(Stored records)

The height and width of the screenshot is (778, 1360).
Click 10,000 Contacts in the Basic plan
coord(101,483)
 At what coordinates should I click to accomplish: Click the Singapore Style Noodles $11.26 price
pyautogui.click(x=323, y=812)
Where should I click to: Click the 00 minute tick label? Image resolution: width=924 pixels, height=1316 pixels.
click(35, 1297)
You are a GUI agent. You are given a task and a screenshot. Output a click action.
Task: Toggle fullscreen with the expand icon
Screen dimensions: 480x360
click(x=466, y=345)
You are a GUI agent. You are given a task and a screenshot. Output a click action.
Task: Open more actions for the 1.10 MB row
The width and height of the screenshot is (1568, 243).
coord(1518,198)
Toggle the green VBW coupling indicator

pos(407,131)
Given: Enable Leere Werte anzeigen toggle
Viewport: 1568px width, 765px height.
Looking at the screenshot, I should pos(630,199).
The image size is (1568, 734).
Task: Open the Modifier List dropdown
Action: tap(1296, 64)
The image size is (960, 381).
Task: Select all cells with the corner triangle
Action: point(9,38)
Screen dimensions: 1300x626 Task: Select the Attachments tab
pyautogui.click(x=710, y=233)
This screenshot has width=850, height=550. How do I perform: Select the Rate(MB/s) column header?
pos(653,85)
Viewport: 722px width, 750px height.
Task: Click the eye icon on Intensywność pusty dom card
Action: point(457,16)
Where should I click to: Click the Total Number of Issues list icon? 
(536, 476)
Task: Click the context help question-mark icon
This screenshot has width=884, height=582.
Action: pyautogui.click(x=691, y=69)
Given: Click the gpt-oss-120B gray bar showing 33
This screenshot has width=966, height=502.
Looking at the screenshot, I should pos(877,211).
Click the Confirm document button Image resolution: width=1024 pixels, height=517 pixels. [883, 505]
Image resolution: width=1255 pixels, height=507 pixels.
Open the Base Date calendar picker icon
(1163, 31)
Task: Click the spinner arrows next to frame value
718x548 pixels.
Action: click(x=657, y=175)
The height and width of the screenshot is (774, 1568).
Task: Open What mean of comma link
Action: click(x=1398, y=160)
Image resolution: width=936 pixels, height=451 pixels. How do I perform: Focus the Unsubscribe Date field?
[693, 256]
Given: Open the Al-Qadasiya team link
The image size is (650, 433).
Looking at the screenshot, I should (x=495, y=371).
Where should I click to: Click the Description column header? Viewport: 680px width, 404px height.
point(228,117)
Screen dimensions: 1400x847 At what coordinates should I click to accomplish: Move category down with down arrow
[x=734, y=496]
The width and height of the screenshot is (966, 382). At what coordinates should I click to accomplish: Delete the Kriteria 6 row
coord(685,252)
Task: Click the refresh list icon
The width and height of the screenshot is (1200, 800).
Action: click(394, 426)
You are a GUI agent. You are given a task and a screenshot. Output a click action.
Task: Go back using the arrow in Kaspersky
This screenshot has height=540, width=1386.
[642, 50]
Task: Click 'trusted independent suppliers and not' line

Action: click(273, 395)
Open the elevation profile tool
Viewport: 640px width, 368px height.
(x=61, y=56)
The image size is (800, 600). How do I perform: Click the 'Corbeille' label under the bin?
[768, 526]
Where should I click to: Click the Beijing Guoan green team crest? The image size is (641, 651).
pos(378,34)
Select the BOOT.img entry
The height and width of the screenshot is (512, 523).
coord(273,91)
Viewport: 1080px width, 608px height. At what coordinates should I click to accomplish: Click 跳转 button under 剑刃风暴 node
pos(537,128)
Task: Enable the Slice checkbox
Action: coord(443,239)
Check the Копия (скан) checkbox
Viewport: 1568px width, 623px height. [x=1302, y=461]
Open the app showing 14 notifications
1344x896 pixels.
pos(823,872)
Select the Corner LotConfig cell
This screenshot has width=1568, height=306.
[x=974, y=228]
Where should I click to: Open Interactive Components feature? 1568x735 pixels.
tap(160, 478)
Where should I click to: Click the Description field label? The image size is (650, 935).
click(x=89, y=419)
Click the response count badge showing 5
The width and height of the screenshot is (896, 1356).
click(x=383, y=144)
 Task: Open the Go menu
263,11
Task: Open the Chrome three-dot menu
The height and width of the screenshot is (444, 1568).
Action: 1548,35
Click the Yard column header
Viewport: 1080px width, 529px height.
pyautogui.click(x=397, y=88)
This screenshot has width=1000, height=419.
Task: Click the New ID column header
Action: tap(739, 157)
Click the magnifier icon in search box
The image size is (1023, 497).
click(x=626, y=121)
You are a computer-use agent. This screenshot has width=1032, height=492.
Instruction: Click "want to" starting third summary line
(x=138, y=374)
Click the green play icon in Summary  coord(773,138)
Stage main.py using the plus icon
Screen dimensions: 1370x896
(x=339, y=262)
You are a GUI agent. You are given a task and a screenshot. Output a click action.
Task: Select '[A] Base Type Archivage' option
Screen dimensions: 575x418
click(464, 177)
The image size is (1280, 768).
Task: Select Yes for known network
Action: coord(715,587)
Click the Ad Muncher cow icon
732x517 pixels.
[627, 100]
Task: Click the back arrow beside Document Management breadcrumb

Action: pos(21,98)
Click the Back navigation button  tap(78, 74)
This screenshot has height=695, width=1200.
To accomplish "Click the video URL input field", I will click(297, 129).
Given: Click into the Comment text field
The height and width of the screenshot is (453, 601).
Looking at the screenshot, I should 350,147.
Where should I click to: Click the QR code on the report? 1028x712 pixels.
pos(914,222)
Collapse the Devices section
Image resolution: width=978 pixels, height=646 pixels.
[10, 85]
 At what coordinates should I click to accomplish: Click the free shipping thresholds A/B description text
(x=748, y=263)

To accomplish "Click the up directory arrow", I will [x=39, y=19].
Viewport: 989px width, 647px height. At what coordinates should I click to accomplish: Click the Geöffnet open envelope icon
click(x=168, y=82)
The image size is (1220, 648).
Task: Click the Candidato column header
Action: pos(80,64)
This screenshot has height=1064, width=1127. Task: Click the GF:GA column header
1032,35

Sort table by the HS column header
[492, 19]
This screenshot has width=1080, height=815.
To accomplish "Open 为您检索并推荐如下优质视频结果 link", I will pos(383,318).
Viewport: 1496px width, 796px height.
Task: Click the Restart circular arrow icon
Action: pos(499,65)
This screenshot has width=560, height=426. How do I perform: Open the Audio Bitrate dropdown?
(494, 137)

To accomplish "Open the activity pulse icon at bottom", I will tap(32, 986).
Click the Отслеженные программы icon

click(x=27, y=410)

• **Task requirements**: Stop at the line containing "Task: Click the spinner". Please print exactly every line before it from the start of the records, plus that line itself, and nothing else.

• **Answer to this exercise**:
The height and width of the screenshot is (778, 1360).
Click 10,000 Contacts in the Basic plan
coord(101,483)
 At what coordinates should I click to accomplish: Click the Singapore Style Noodles $11.26 price
pyautogui.click(x=323, y=812)
Where should I click to: Click the 00 minute tick label? Image resolution: width=924 pixels, height=1316 pixels.
click(35, 1297)
You are a GUI agent. You are given a task and a screenshot. Output a click action.
Task: Toggle fullscreen with the expand icon
Screen dimensions: 480x360
click(x=466, y=345)
You are a GUI agent. You are given a task and a screenshot. Output a click action.
Task: Open more actions for the 1.10 MB row
The width and height of the screenshot is (1568, 243).
coord(1518,198)
Toggle the green VBW coupling indicator

pos(407,131)
Given: Enable Leere Werte anzeigen toggle
Viewport: 1568px width, 765px height.
Looking at the screenshot, I should pos(630,199).
The image size is (1568, 734).
Task: Open the Modifier List dropdown
Action: tap(1296, 64)
The image size is (960, 381).
Task: Select all cells with the corner triangle
Action: point(9,38)
Screen dimensions: 1300x626 Task: Select the Attachments tab
pyautogui.click(x=710, y=233)
This screenshot has width=850, height=550. How do I perform: Select the Rate(MB/s) column header?
pos(653,85)
Viewport: 722px width, 750px height.
Task: Click the eye icon on Intensywność pusty dom card
Action: point(457,16)
Where should I click to: Click the Total Number of Issues list icon? 
(536, 476)
Task: Click the context help question-mark icon
This screenshot has width=884, height=582.
Action: pyautogui.click(x=691, y=69)
Given: Click the gpt-oss-120B gray bar showing 33
This screenshot has width=966, height=502.
Looking at the screenshot, I should pos(877,211).
Click the Confirm document button Image resolution: width=1024 pixels, height=517 pixels. [883, 505]
Image resolution: width=1255 pixels, height=507 pixels.
Open the Base Date calendar picker icon
(1163, 31)
Task: Click the spinner arrows next to frame value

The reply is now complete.